RECORDS FOR THIS EXERCISE:
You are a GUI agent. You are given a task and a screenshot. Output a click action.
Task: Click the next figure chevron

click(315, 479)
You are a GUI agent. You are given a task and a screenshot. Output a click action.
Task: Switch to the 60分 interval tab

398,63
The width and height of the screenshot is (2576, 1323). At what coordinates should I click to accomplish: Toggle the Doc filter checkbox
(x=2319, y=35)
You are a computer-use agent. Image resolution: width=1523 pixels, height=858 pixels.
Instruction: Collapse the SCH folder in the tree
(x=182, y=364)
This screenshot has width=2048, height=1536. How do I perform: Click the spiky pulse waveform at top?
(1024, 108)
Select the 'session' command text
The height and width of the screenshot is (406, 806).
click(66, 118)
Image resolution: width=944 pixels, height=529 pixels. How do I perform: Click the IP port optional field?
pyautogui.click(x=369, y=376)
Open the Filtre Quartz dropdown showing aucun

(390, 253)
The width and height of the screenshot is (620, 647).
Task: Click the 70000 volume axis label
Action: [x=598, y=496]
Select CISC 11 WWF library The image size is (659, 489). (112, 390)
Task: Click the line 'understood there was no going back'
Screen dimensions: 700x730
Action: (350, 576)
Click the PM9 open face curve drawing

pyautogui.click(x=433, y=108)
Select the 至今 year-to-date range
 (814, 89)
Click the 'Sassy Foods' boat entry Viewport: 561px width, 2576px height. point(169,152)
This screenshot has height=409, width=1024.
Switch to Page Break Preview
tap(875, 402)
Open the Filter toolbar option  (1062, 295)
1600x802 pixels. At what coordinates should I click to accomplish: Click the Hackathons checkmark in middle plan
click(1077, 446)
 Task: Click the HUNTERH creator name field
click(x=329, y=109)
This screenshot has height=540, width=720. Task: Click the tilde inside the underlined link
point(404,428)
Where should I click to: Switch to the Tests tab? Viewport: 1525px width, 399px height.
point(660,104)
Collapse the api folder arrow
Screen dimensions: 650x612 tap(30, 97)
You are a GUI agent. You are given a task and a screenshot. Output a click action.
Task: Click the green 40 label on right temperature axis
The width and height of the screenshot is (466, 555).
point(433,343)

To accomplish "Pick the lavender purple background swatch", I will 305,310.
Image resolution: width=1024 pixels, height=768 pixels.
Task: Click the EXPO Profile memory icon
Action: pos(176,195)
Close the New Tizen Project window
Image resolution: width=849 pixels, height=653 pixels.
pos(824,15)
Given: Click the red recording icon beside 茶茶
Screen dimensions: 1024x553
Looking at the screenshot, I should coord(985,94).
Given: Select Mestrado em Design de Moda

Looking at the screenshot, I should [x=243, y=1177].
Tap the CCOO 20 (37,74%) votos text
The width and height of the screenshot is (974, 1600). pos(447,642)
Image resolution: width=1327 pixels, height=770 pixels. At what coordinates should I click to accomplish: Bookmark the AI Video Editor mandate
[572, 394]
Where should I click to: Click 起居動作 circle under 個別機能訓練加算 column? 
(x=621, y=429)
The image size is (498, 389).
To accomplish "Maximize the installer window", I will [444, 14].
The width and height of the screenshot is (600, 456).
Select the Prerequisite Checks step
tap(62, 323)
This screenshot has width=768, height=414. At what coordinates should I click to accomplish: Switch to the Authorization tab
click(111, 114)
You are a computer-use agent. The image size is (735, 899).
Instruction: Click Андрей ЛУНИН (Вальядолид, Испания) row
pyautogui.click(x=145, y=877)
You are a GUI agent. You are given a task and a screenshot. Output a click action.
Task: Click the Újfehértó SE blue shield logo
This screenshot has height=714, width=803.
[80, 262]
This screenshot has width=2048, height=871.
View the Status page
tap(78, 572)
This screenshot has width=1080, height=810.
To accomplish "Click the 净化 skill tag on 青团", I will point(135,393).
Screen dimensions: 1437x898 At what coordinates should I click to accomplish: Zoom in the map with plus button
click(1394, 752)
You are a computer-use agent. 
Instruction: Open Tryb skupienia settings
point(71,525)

WRITTEN EXERCISE: Write out all of the items above again, substituting "interface agent" for every occurrence of "GUI agent" and keeping everything else the same.

RESPONSE TO THE TASK:
You are a interface agent. You are given a task and a screenshot. Output a click action.
Task: Click the next figure chevron

click(315, 479)
You are a interface agent. You are given a task and a screenshot. Output a click action.
Task: Switch to the 60分 interval tab

398,63
The width and height of the screenshot is (2576, 1323). At what coordinates should I click to accomplish: Toggle the Doc filter checkbox
(x=2319, y=35)
You are a computer-use agent. Image resolution: width=1523 pixels, height=858 pixels.
Instruction: Collapse the SCH folder in the tree
(x=182, y=364)
This screenshot has width=2048, height=1536. How do I perform: Click the spiky pulse waveform at top?
(1024, 108)
Select the 'session' command text
The height and width of the screenshot is (406, 806).
click(66, 118)
Image resolution: width=944 pixels, height=529 pixels. How do I perform: Click the IP port optional field?
pyautogui.click(x=369, y=376)
Open the Filtre Quartz dropdown showing aucun

(390, 253)
The width and height of the screenshot is (620, 647).
Task: Click the 70000 volume axis label
Action: [x=598, y=496]
Select CISC 11 WWF library The image size is (659, 489). (112, 390)
Task: Click the line 'understood there was no going back'
Screen dimensions: 700x730
Action: (350, 576)
Click the PM9 open face curve drawing

pyautogui.click(x=433, y=108)
Select the 至今 year-to-date range
 (814, 89)
Click the 'Sassy Foods' boat entry Viewport: 561px width, 2576px height. point(169,152)
This screenshot has height=409, width=1024.
Switch to Page Break Preview
tap(875, 402)
Open the Filter toolbar option  (1062, 295)
1600x802 pixels. At what coordinates should I click to accomplish: Click the Hackathons checkmark in middle plan
click(1077, 446)
 Task: Click the HUNTERH creator name field
click(x=329, y=109)
This screenshot has height=540, width=720. Task: Click the tilde inside the underlined link
point(404,428)
Where should I click to: Switch to the Tests tab? Viewport: 1525px width, 399px height.
point(660,104)
Collapse the api folder arrow
Screen dimensions: 650x612 tap(30, 97)
You are a interface agent. You are given a task and a screenshot. Output a click action.
Task: Click the green 40 label on right temperature axis
The width and height of the screenshot is (466, 555).
point(433,343)

To accomplish "Pick the lavender purple background swatch", I will 305,310.
Image resolution: width=1024 pixels, height=768 pixels.
Task: Click the EXPO Profile memory icon
Action: pos(176,195)
Close the New Tizen Project window
Image resolution: width=849 pixels, height=653 pixels.
pos(824,15)
Given: Click the red recording icon beside 茶茶
Screen dimensions: 1024x553
Looking at the screenshot, I should coord(985,94).
Given: Select Mestrado em Design de Moda

Looking at the screenshot, I should [x=243, y=1177].
Tap the CCOO 20 (37,74%) votos text
The width and height of the screenshot is (974, 1600). pos(447,642)
Image resolution: width=1327 pixels, height=770 pixels. At what coordinates should I click to accomplish: Bookmark the AI Video Editor mandate
[572, 394]
Where should I click to: Click 起居動作 circle under 個別機能訓練加算 column? 
(x=621, y=429)
The image size is (498, 389).
To accomplish "Maximize the installer window", I will [444, 14].
The width and height of the screenshot is (600, 456).
Select the Prerequisite Checks step
tap(62, 323)
This screenshot has width=768, height=414. At what coordinates should I click to accomplish: Switch to the Authorization tab
click(111, 114)
You are a computer-use agent. The image size is (735, 899).
Instruction: Click Андрей ЛУНИН (Вальядолид, Испания) row
pyautogui.click(x=145, y=877)
You are a interface agent. You are given a task and a screenshot. Output a click action.
Task: Click the Újfehértó SE blue shield logo
This screenshot has height=714, width=803.
[80, 262]
This screenshot has width=2048, height=871.
View the Status page
tap(78, 572)
This screenshot has width=1080, height=810.
To accomplish "Click the 净化 skill tag on 青团", I will point(135,393).
Screen dimensions: 1437x898 At what coordinates should I click to accomplish: Zoom in the map with plus button
click(1394, 752)
You are a computer-use agent. 
Instruction: Open Tryb skupienia settings
point(71,525)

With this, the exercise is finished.